Hello everyone,
I am working on a project aimed at reconstructing the transcriptome to discover new tissue-specific transcripts in the mouse. I have two replicates for each group: a WT_tissueX group and a Mutant_tissueX group. Below is a brief description of my transcript assembly method.
Transcript Reconstruction with StringTie:
stringtie -p 8 -c 5 -j 5 --rf "$BAM_FILE" -G $GTF_FILE -o "$OUTPUT_GTF"
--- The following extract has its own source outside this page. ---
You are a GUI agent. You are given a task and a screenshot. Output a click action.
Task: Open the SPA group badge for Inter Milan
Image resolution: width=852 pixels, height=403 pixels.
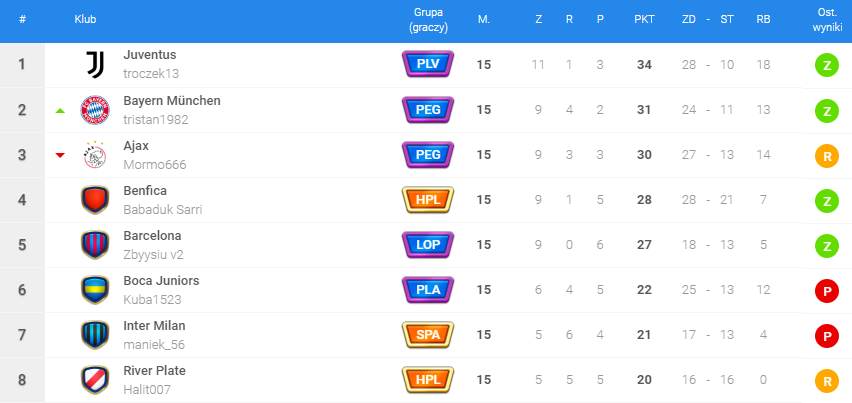point(428,335)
Transcript Assembly with TACO:
`taco_run -p 8 pathGtf_Mutant_tissueX -o $OUT_DIR/taco_WT_tissueX taco_run -p 8 pathGtf_Mutant_tissueX -o $OUT_DIR/taco_Mutant_tissueX`
Merging Assembly Files with StringTie:
stringtie --merge -G $GTF_FILE -o $OUT_DIR/assembly_taco_merged.gtf $INPUT_DIR/assembly*.gtf
In the figure above, I do not understand where the exons highlighted in red come from, as there are no reads aligned in this region.
Hi,
You could first click on the highlighted tracks to expand them. Hovering your mouse over the exons will show you also more information. With that you can check the log-file of your first stringtie / taco run. Checking which tool included these exons.
Using your location information, you can also extract the output from your GTF for the specific gene (e.g. bedtools intersect ).